Here, we can turn to JID’s song “Kody Blue 31” (2022) which tells us that the only way to survive this Sisyphean cleftstick is to “keep on swangin’ on,” a form of New Testament hexisWeathering (the music) is about the sound of that struggle, part of a larger call for new histories, new subjectivities, and a new identity for classical music. I am hoping that this music will provoke not stress, but empathy, since diverse forms of weathering affect us all. 

— George E. Lewis

Scores

Score

Reviews

“Weathering,” a bustling, impassioned 15-minute work, continued Lewis’s sterling recent run of music for large forces. (How long until the Philharmonic, his local symphony, recognizes the merit of his orchestral catalog?) Speaking from the stage before the performance, he compared the title with the endurance required in the face of racist microaggressions. He advertised a noisy “weathering” chord that he said depicted this ritual annoyance. It was indeed noisy, and did indeed recur. But it was also not narrowly didactic: His packed yet considered orchestrations connote a generous spirit — even, or particularly, in moments of carefully chiseled chromatic density.
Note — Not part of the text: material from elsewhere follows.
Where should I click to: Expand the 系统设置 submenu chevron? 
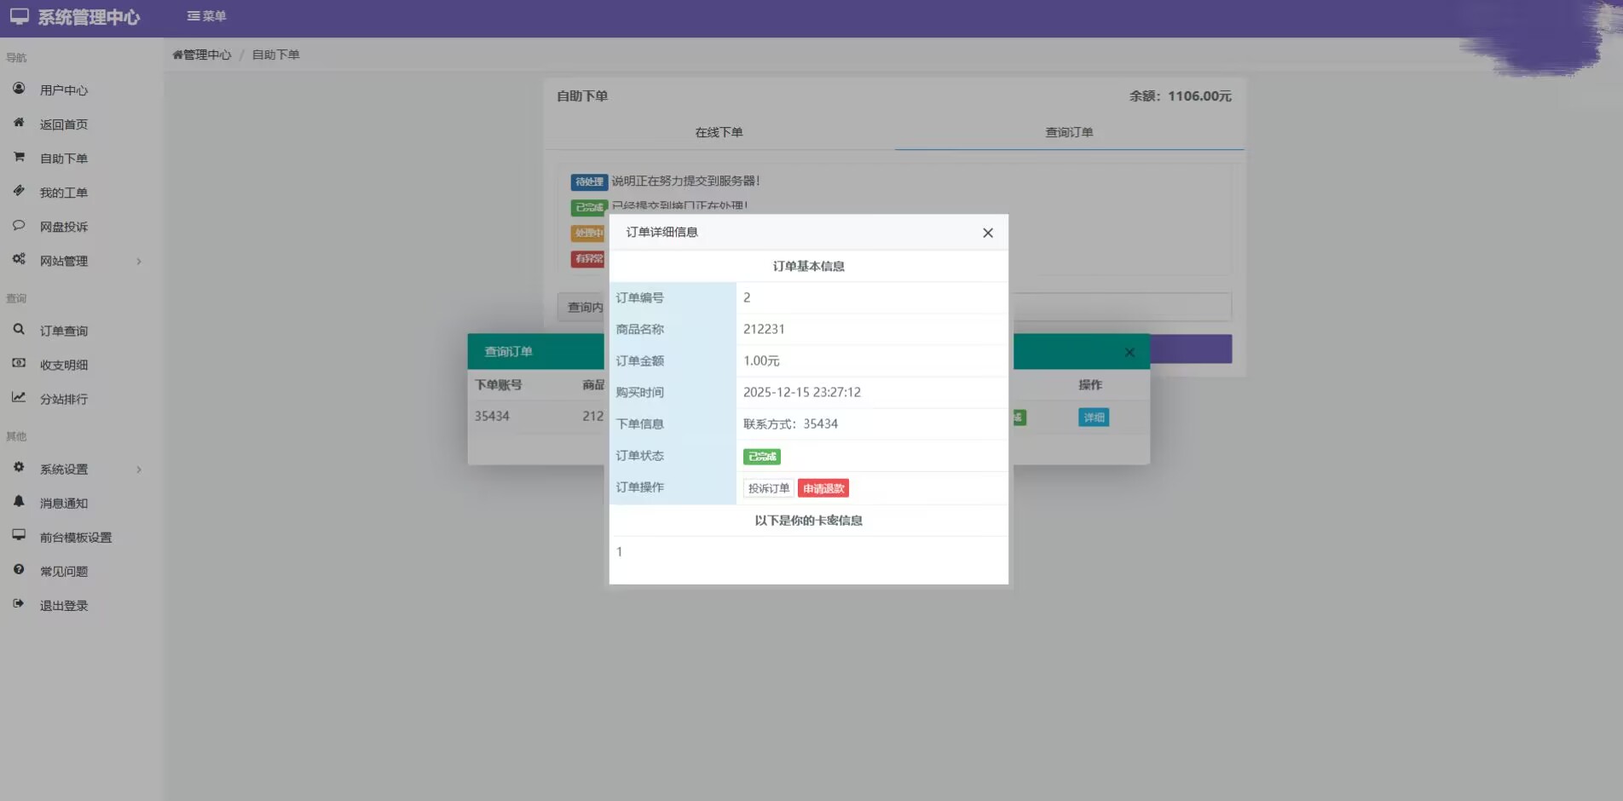[x=139, y=470]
Lewis’s “weathering” chord, then, cut a wry, playful figure whenever it appeared. And the balance of his writing was riveting, with different elements catching the ear in near simultaneity. One such moment of supple rhythmic patterning came from a pair of percussionists playing gongs that led to a wisp of luminous harp writing and droning in the woodwinds. Kaziboni shaped this hyperactive swirl with crucial attention to dynamics. At one juncture, he let the orchestra rip with a loud chord, then pared things back to cradle a crying articulation in the trumpets.